▼

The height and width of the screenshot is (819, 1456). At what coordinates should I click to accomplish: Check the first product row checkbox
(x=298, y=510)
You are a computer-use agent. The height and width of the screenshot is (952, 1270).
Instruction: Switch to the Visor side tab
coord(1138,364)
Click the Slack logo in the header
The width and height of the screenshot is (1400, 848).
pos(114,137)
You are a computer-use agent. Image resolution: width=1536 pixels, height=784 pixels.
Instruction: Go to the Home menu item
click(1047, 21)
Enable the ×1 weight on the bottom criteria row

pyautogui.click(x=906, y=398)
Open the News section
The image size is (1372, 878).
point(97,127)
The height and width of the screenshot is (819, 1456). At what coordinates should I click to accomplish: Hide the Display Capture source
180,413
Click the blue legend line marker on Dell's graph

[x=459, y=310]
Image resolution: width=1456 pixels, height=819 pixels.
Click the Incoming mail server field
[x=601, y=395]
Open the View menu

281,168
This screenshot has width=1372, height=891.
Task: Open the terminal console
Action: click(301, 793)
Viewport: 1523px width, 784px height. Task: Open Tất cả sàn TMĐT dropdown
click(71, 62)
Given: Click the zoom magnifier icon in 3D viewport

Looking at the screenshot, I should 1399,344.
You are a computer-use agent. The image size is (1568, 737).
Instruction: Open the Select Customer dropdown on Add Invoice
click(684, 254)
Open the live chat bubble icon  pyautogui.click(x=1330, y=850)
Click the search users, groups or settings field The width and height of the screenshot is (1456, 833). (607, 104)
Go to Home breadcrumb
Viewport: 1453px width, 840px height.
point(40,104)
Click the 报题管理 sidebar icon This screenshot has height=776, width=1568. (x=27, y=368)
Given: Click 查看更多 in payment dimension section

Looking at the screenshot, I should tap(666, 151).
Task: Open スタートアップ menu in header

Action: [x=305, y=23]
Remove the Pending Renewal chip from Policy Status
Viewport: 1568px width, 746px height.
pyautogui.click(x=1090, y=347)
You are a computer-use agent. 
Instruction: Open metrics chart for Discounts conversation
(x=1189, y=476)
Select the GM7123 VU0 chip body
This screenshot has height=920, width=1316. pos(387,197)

▲

TASK TO CARRY OUT >> To answer, report how many lines of the listing contain the word "resolution", as a number with nothing else.

SOLUTION TO THIS TASK >> 2